Tyler Hubbard and Brian Kelley sit at the end of a giant conference room table, happily signing their lives away. The members of Florida Georgia Line are initialing a document provided by Music City Indoor Karting, a Nashville go-kart track, that promises they will not hold the place accountable should they undergo “bodily injury or death” while flinging themselves around 90-degree turns at up to 40 mph (!) in a glorified adult Hot Wheel. Honestly, they seem pretty psyched about it.

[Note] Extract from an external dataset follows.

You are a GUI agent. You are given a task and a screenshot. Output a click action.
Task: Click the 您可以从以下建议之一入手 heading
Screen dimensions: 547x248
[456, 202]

“Didn’t Jake lose a finger doing this?” says Hubbard in his Georgia drawl, referring to beach-country artist Jake Owen as he reaches for the blue face sock that we’re required to layer underneath our helmets for sanitary protection. We’ll hit the track as soon as Bebe Rexha arrives, for what could well be my last 30 minutes on this earth before I lose control of my kart and explode into a ball of flames. Kelley assures me it’s going to be fine, handing me my own face sock. “It’s Kevlar,” he says with a smirk, hanging his halfway out of his back pocket like a wallet chain — which is, of course, an item he has worn before. Both members of FGL come from the “more is more” school of country accessorizing. Currently, they’re both sporting incarnations of denim I never knew existed.
Forty-eight hours from now, Hubbard, Kelley and Rexha will attend the Country Music Association Awards, but today the trio is engaging in a little healthy preshow competition. At the CMAs, they’ll perform their collaboration, “Meant to Be,” a song that’s up for single of the year and, though it was released in October 2017, has been downright omnipresent ever since. Released first on Rexha’s EP All Your Fault: Pt. 2 and then on her album, Expectations, “Meant to Be” reigned at No. 1 on Billboard’s Hot Country Songs chart for 50 weeks (a record) and logged 810 million on-demand streams, according to Nielsen Music. And now it’s up for a best country duo/group performance Grammy, and Rexha’s nominated for best new artist.